# Ski Sundown 1.16.13



## gmcunni (Jan 16, 2013)

*Date(s) Skied: *1.16.13

*Resort or Ski Area: *Ski Sundown

*Conditions: *4" pow, light rain

*Trip Report: *Arrived just @ 9 and booted up quickly.  Due to the light rain and an achy knee i opted for a 2 hour ticket.

first run down Gunbarrel was good.  lots of tracks already there but was able to find untracked on the sides.   Snow was a little heavy,  light rain falling and and the fresh pow was soaking it up.

Gunny, Stinger, Temptor and Nor' Easter were all ungroomed and fun to ski.  as the hill got tracked out the snow got heavier as the light rain continued to fall.  Canyon Run was well groomed a fun to rip a few times.


----------



## gmcunni (Jan 16, 2013)




----------



## vinnyv11 (Jan 16, 2013)

gmcunni said:


>



Nice fresh tracks


----------



## skiadikt (Jan 16, 2013)

about time we got a sundown report. thought maybe there was some sort of blackout going on. where's greg, bvibert, two knees & the usual krewe? did they all move to tahoe or something ...

looks great btw ...


----------



## Mikey1 (Jan 16, 2013)

I was there as well this morning, didn't see you though, we must have been on different laps. Fun morning in the CT "Powder", gotta get it when we can!
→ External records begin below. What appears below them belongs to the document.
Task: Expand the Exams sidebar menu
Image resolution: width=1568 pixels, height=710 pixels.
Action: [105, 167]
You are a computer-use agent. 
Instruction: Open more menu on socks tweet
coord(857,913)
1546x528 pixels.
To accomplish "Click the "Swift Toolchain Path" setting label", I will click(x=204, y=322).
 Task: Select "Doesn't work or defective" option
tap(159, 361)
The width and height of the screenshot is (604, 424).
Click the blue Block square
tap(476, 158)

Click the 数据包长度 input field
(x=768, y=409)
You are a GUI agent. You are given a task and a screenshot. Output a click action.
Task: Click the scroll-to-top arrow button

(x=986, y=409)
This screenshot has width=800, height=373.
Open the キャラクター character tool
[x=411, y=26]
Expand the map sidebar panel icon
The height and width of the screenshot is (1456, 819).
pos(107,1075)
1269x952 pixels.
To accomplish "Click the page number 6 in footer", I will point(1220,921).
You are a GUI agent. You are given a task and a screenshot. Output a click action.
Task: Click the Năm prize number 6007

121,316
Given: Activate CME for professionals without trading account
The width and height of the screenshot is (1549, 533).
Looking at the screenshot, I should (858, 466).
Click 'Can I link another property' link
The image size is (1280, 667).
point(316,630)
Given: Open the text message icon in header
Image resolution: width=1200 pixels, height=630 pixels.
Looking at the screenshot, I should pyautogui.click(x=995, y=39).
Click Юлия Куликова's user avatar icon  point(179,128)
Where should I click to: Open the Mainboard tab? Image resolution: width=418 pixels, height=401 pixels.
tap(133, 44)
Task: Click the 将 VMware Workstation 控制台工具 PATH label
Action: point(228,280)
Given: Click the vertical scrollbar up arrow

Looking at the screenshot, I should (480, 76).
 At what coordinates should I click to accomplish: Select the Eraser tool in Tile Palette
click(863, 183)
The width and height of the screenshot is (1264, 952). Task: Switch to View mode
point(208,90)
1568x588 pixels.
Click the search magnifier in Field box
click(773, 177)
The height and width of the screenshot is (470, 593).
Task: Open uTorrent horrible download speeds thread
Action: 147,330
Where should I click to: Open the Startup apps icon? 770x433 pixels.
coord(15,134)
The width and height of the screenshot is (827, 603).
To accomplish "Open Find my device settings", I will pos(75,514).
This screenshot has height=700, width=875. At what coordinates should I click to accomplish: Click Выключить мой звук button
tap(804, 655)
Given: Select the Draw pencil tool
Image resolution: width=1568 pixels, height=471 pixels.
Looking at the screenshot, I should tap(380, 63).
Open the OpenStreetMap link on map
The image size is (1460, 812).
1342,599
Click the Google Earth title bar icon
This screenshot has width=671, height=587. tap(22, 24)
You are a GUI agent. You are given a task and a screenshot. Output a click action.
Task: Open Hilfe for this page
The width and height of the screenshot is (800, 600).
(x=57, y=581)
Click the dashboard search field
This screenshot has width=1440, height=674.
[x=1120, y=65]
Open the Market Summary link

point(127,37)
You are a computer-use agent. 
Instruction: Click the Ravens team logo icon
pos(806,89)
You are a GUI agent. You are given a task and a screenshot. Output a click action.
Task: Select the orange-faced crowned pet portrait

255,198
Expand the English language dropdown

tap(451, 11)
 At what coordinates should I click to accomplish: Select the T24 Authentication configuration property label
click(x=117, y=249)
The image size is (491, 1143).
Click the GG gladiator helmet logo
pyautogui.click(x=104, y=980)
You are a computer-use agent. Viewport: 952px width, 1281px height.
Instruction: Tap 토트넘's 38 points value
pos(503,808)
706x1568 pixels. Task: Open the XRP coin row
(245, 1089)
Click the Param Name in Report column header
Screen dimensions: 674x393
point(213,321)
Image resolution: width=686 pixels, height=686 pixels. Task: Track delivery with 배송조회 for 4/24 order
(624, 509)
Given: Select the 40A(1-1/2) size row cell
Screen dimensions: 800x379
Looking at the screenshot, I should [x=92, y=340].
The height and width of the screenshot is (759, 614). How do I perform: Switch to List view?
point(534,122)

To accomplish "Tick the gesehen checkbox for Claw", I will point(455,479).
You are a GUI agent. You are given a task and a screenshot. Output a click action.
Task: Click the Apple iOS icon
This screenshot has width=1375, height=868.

Hope your knee doesn't stay cranky.


----------



## powhunter (Jan 17, 2013)

skiadikt said:


> about time we got a sundown report. thought maybe there was some sort of blackout going on. where's greg, bvibert, two knees & the usual krewe? did they all move to tahoe or something ...
> 
> looks great btw ...




Just waiting for the "Legit terrain"

Steveo


----------



## emmaurice2 (Jan 17, 2013)

Kudos to Sundown for letting it be, Mohawk groomed the middles of the trails.  Still had fun on the sides of the trails, though.


----------



## jack97 (Jan 19, 2013)

powhunter said:


> Just waiting for the "Legit terrain"



Elvis is in the house.   Webcam shows moguls at the bottom of stinger, they are for the king of the mountain comp held today. 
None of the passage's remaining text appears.